** Opening Data to use block **
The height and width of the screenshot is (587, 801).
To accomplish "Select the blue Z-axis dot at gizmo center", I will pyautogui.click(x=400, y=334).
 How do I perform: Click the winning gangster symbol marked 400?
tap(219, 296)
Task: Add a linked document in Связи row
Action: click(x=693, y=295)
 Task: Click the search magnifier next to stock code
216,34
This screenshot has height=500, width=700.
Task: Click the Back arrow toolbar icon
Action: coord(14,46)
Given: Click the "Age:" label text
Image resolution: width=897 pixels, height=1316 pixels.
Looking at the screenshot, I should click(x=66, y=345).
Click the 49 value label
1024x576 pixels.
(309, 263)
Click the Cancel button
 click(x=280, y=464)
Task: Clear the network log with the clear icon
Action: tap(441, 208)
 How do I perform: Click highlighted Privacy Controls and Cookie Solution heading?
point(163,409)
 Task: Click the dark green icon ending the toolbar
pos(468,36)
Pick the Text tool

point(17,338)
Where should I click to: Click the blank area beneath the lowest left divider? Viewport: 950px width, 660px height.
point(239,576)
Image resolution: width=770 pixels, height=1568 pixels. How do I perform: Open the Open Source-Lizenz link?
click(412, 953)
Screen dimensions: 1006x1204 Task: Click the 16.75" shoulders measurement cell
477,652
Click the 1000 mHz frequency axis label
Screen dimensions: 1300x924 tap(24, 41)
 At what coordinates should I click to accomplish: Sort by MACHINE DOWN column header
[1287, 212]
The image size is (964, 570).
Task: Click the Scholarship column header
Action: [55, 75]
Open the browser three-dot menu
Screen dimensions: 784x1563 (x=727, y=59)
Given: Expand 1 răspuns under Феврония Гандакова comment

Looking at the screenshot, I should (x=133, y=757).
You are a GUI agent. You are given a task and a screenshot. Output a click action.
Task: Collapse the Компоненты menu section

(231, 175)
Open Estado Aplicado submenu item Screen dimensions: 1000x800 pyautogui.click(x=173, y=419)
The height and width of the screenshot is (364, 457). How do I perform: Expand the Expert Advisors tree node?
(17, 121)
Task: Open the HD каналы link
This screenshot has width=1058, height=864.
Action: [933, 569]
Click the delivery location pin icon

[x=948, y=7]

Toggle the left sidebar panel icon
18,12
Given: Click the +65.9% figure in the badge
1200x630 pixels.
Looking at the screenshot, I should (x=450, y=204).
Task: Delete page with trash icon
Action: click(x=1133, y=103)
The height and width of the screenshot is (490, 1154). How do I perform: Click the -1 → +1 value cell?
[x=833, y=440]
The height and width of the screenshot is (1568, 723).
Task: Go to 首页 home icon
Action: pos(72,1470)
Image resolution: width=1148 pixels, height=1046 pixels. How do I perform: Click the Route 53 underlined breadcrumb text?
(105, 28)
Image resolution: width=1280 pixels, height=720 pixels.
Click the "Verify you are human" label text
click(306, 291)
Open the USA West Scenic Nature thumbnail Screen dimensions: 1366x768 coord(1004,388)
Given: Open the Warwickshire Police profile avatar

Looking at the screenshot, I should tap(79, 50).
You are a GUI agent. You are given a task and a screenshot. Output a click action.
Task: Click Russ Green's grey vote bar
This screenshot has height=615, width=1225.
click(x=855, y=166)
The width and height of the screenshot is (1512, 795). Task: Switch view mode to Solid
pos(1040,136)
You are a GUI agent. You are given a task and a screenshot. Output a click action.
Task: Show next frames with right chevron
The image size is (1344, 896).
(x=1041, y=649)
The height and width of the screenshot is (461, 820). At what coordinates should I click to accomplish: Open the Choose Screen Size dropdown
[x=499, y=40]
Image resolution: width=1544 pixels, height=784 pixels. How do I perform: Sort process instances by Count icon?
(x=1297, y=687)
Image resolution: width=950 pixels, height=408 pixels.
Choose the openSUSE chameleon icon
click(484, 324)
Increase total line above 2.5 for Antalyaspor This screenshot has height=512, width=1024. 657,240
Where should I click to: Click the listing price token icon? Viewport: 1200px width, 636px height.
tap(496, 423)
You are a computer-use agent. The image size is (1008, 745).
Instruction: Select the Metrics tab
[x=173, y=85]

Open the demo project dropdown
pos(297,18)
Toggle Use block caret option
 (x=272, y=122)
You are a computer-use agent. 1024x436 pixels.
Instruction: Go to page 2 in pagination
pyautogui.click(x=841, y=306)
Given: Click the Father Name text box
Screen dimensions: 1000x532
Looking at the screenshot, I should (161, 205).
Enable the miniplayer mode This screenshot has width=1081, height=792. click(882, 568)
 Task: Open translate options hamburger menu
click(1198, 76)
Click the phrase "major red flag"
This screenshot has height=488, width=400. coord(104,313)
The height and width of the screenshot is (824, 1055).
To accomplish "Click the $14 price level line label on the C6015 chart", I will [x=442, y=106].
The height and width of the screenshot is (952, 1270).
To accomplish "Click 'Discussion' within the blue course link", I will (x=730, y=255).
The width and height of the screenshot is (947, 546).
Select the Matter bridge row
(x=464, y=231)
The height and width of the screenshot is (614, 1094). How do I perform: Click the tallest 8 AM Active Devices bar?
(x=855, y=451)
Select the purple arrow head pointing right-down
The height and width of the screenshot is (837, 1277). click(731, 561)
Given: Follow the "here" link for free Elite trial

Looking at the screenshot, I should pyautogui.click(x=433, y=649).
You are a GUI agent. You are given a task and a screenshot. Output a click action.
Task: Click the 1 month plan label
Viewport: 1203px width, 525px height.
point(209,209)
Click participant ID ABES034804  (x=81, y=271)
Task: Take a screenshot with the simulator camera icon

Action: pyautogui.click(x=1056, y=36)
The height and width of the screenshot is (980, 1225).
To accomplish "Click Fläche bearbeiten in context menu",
** Closing Data to use block **
Exercise: Tally the lines above that hold "blue" and write the result as a lone number.

Problem solution: 2